Herntier erinnert sich, dass sie mit Brandenburgs Wirtschaftsminister Jörg Steinbach (SPD) schon richtig Zoff hatte deshalb „Wir haben uns angebrüllt, wie das gehen soll mit dem Strukturwandel.“ Und sie sagt auch in Richtung Habeck, dass sie hier mehr Klarheit von den Regierenden erwarten, mehr verlässliche Regeln zum Umbau: „Wir brauchen den roten Faden, einer muss ihn spinnen und einer muss ihn in der Hand halten, damit sich dann viele daran festhalten können.“ Das haben Bund und Land wohl aus Sicht der Spremberger nicht immer hinbekommen. „Strukturwandel war und ist schmerzhaft, aber er ist erfolgreich“, sagt eine sichtlich zufriedene Rathauschefin an diesem Tag im Industriepark Schwarze Pumpe. Und „Zuversicht ist wichtig.“
Von Zuversicht ist nichts zu spüren in der weiteren Nachbarschaft, vor den Toren des längst bestehenden Kohlekraftwerks Schwarze Pumpe, wo die breiten Türme Dampf ablassen. Dort empfangen Demonstranten in orangefarbenen Warnwesten den Minister Habeck. Linda Rudolph steht vorne, die junge Frau vertritt die 200 Azubis des Kohle- und Kraftwerkskonzerns LEAG, der hier für gute und bisher sichere Jobs stand.
Die Gewerkschafterin und Vorsitzende der Jugend- und Auszubildendenvertretung bei der LEAG will Habeck verpflichten, einen Sechs-Punkte-Plan zu unterschreiben, auf dem nicht nur der Kohleausstieg 2038 steht. Der ist ja mit dem Kohlekompromiss 2020 so festgeschrieben worden. Nur traut dem hier spätestens seit Antritt der Ampelkoalition kaum einer mehr. Es könnte deutlich schneller gehen, allein schon, weil sich Kohlekraftwerke mit zunehmend teuren CO2-Emissionszetrifikaten bereits früher nicht mehr lohnen dürften. In dem Plan steht auch etwas von der Abschöpfung aller Gewinne jetzt, um sie in Zukunftstechnologien zu investieren. Da mag Habeck aus vielerlei Gründen nicht unterschreiben. Er verspricht nur weiter im Gespräch zu bleiben. Habeck will nicht so sehr über Verluste von Arbeitsplätzen debattieren als über die Schaffung von Alternativen. Und außerdem: „Verträge werden normalerweise gemeinsam ausgehandelt und am Ende steht erst die Unterschrift“, sagt der Minister, als er die Unterschrift verwehrt.

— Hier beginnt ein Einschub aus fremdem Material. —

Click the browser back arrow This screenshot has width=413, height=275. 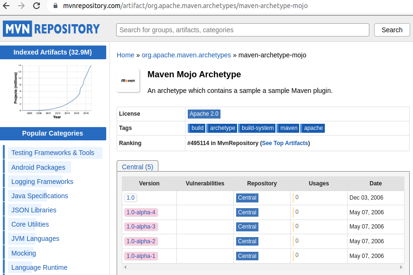8,7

Jugendvertreterin Rudolph betont, die Leute hier verließen sich auf das Jahr 2038. Und außerdem müsse die Politik sagen, wie der Umbau hier auf erneuerbare Energie hier verlässlich und konkurrenzfähig vonstattengehen solle.
Drinnen im Kraftwerk wird Robert Habeck dann nochmal gefragt, ob es vor 2038 komplett raus aus der Kohle gehe. „Es geht nicht nur um Ausstieg, es geht um Einstieg und den Aufbau anderer Möglichkeiten.“ Darüber spreche er mit der LEAG bis auf Weiteres nur hinter verschlossenen Türen. In der Demokratie müssten die Menschen Mehrheitsentscheidungen akzeptieren. Er sei heute hier, „um sich in die Schuhe der anderen zu stellen“, um die unterschiedlichen Interessen zu hören. „Demokratie heißt aber nicht, dass am Ende alle dafür sind.“ Ein Datum nennt er nicht.